When did you sell your first book?

My first book was published in 1981. It was more or less a Who’s Who of Wyoming. I moved here following my second marriage and was interested in everything about the area. I interviewed Governor Herschler, U.S. senators (who were much more accessible then), as well as writers, artists, craftsmen, educators, and media personalities. I traveled all over the state and had some pretty interesting experiences, including getting trapped behind a road stripper all the way through Yellowstone Park during tourist season, and in the middle of a mortician’s convention in Jackson.

What type of writer are you? Do you plan ahead/plot or do you simply fly by the seat of your pants?
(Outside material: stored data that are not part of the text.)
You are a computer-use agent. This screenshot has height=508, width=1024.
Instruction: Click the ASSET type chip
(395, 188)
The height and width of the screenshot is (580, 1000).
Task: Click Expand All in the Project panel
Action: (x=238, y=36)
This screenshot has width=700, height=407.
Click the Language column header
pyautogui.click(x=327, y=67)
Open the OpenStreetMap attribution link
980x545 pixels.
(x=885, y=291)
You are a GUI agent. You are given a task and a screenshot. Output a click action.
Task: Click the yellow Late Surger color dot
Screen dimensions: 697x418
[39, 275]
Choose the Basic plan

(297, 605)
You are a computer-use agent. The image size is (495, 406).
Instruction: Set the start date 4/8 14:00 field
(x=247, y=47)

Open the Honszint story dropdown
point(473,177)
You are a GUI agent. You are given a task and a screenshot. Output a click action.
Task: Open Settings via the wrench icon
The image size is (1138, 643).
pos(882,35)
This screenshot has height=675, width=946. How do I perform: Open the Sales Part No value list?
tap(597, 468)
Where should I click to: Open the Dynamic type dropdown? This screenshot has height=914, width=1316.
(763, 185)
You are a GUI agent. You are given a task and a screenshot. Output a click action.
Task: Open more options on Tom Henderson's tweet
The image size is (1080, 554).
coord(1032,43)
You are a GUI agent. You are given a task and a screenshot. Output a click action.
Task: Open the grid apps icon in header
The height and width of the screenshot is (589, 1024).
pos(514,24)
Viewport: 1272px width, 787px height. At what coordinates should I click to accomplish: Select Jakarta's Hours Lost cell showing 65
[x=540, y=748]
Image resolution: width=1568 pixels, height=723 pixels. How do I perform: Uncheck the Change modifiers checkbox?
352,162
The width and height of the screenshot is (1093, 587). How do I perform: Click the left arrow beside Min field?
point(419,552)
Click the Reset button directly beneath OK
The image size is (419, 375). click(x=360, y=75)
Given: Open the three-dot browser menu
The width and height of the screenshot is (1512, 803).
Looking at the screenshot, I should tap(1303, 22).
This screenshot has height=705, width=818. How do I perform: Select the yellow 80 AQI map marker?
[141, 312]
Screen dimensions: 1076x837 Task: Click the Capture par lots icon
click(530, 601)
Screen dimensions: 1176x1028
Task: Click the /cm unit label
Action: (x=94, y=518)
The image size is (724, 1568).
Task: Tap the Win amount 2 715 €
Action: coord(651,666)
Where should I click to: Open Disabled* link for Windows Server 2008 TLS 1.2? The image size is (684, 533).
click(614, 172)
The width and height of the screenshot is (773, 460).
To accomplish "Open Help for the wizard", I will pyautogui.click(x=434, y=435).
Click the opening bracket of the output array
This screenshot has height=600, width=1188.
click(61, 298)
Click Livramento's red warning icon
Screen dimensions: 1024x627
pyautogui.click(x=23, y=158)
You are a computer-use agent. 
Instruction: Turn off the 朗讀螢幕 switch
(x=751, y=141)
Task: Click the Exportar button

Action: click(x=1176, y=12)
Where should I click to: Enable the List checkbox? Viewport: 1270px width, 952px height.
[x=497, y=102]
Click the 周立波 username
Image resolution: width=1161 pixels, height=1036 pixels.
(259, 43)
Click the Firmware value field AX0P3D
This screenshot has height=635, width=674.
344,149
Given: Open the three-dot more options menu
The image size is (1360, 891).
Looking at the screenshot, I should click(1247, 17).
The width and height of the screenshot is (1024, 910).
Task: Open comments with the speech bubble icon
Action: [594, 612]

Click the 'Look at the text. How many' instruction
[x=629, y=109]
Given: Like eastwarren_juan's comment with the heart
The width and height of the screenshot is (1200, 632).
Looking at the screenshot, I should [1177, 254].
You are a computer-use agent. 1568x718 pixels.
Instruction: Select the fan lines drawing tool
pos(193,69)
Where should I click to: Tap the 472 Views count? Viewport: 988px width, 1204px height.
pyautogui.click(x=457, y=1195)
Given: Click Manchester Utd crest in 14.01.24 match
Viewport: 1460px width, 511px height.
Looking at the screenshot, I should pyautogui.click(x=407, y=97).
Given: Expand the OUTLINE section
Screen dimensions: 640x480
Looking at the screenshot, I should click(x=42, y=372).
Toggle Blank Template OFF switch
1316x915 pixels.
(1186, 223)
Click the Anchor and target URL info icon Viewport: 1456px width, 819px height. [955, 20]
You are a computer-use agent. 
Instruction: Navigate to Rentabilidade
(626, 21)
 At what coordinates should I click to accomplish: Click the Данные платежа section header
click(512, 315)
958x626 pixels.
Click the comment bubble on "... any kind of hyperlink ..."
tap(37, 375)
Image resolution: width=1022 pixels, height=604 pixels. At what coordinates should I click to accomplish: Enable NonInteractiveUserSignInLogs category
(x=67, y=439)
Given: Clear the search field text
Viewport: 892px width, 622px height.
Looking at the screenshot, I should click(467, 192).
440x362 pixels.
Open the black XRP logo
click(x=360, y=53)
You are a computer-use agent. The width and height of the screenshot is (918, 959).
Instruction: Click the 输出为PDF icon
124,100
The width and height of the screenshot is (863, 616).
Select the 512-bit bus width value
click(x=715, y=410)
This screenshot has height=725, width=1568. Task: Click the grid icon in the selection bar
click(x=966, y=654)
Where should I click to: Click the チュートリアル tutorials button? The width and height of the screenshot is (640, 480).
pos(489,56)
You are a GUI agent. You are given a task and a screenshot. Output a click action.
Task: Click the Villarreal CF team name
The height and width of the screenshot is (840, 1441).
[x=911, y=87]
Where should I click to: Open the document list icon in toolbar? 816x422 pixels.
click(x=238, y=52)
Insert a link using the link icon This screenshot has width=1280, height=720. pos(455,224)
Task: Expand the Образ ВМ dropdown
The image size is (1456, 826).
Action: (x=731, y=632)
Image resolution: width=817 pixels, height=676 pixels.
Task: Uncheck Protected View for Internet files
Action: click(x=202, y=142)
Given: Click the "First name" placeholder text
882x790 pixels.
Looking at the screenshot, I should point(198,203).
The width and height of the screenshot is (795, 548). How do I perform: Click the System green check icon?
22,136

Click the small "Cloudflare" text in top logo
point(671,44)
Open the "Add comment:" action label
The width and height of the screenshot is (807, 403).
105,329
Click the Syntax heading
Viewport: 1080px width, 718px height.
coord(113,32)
I’m definitely a seat of the pants writer when it comes to fiction. I sit down with a vague idea of the plot and who my characters are. I then give them free rein. By that I mean I envision them in my mind’s eye, then type as fast as I can to keep up with their dialogue, and dialogue is my forte. I’ve lived in eight states and have an ear for regional vernacular, which comes in handy because you don’t want your characters to all sound alike.

How do you choose your characters' names?

I select names that I like, then look them up on the internet in the “Find People” sections to make sure that no one else has that name, particularly my villains or antagonists. So I’ve come up with some creative last names.

What is your daily schedule like?

I’m up by 7 a.m., sometimes earlier, feed my two rambunctious dogs, water plants in my greenhouse, eat breakfast and am at my computer by 8:00. I then work until noon, have lunch, and am back to work until 3:00, when I feed the dogs again and do my housework, etc.

How do you handle life interruptions?

The phone rings all day. If I’m in a muse I let the answering machine pick up. It’s something I expect and try not to let bother me. Fortunately, we live in the country, so there are few people knocking on the door during the week.

Do you write with music playing? If so, is the music likely to be songs with lyrics or only instrumentals?

I love music and it was a major part of my life when I was younger. I love 60s rock and roll and rhythm and blues, but can’t write when there are lyrics playing. I like to have a good instrumental playing or a soft rendition of Mozart in the background, especially if the writing isn’t going well that day.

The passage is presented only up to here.